University of St. Thomas Athletic Director Todd Smith announced the hiring of Philip Tate as the head golf coach for both the men’s and women’s teams.

Tate, who most recently worked with the men’s golf team at Texas State University, has a long history with golf. He began playing at the age of nine after his father took him to the golf course and he quickly took to the game.

“It was a great way to occupy my time and it was difficult,” Tate said. “I liked both aspects of that. It was something where I could walk up to a course and take some balls and hit.”

Tate played at the collegiate level for Texas Tech University where he was a two-time Academic All American, All Big 12 and All Academic Southwest Conference. He had several top five finishes, played 32 of 33 events and was on the 1996 conference championship team.

After college he went on to play in the North Atlantic tour, the Tight Lies tour and several US amateur tours. He then became a teaching professional in Fort Worth, Texas where he gained experience coaching young athletes.

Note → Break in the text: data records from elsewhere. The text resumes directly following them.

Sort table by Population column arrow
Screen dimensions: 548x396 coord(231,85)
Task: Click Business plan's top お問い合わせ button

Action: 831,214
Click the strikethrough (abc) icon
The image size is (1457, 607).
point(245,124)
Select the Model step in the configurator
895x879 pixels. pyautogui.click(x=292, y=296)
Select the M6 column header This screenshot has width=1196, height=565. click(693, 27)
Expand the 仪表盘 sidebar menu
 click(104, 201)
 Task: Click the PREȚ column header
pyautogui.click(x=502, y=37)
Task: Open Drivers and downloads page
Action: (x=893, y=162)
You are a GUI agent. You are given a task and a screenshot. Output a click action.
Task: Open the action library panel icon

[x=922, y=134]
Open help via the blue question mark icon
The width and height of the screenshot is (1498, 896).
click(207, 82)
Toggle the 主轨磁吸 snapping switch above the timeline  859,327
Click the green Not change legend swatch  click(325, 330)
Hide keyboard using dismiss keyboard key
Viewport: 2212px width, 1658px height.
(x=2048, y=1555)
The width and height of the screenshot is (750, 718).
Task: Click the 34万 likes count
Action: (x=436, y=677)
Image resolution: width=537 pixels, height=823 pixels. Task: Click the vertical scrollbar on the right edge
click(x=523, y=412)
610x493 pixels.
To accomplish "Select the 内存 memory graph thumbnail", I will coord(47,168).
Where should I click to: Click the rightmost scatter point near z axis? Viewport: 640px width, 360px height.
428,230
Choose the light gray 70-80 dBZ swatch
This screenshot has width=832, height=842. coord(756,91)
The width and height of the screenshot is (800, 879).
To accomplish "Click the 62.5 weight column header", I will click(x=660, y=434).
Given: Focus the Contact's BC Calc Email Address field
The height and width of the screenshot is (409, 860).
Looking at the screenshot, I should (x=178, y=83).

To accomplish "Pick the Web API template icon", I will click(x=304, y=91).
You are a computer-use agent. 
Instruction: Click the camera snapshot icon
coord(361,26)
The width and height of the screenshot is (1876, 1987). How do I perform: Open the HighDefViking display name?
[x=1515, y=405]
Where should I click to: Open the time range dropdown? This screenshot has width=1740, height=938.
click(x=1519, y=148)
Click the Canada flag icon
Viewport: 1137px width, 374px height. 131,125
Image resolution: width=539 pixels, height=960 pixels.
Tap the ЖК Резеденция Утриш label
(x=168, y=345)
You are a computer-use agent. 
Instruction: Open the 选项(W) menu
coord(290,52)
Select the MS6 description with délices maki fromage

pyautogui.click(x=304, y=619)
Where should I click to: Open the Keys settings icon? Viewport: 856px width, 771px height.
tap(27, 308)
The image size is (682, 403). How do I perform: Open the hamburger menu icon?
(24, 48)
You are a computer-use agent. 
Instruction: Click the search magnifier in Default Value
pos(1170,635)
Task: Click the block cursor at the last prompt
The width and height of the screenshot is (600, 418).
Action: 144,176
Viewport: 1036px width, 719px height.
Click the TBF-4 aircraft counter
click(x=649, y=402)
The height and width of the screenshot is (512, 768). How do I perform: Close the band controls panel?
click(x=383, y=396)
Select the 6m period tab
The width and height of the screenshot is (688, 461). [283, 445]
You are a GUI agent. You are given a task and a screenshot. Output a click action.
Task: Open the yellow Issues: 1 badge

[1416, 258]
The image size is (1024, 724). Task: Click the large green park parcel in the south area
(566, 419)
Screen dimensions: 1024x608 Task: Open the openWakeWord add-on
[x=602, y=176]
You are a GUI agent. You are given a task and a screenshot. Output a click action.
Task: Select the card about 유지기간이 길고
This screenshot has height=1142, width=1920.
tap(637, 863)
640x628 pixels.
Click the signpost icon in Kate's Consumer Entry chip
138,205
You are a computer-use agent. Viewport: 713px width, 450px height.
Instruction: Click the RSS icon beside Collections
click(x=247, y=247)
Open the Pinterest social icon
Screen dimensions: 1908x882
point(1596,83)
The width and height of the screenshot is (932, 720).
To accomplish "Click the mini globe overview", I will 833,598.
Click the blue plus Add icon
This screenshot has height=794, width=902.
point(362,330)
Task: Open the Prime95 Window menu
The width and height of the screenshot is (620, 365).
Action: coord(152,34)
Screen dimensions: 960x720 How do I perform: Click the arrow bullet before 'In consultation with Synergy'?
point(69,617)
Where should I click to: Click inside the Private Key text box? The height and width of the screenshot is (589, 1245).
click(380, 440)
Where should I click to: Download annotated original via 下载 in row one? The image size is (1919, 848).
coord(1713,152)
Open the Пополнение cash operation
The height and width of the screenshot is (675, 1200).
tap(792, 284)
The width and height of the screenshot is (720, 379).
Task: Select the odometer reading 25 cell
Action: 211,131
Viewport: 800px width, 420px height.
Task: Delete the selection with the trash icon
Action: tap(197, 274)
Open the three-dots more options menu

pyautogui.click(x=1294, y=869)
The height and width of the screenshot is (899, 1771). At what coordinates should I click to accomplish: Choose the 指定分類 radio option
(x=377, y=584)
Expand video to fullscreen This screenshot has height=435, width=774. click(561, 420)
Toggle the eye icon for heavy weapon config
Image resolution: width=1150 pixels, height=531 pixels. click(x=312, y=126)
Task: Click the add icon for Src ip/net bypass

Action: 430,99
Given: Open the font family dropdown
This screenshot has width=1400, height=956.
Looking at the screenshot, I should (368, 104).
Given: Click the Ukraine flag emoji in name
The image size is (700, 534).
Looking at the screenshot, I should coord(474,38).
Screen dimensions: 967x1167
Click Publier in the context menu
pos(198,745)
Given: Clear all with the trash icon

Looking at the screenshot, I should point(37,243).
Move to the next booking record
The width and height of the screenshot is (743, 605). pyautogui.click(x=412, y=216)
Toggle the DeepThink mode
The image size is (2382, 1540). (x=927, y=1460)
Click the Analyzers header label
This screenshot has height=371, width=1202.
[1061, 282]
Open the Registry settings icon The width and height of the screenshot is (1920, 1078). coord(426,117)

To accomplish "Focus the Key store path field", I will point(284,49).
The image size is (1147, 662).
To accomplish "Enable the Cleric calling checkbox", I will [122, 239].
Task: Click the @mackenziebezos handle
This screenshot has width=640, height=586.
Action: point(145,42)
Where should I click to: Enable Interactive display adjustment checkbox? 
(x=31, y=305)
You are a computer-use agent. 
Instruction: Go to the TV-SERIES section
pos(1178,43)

“Coach Tate is going to fit in very well at St. Thomas and in our athletic department,” Smith said. “He is very energetic and ready to take the men’s program to the next level while building the women’s program into a more solid team. Phillip played in the Big 12 and coached most recently at Texas State. He has been around the game at all levels and is a great teacher of the game.”

The prospect of coaching a young program initially drew Tate to UST. With a young team he could introduce his philosophy of the game: a strong knowledge of the fundamentals and a strong academic background.

Tate said when he met the players and saw their competitive drive he knew he was going to get a lot of hard work from them.

“We are going into this season ranked 19th in the country,” Tate said. “I think the players have high expectations. I do too. I haven’t set specific goals yet but I want to improve. I want to see us thinking better around the golf course, making better decisions and make improvements on the short game.”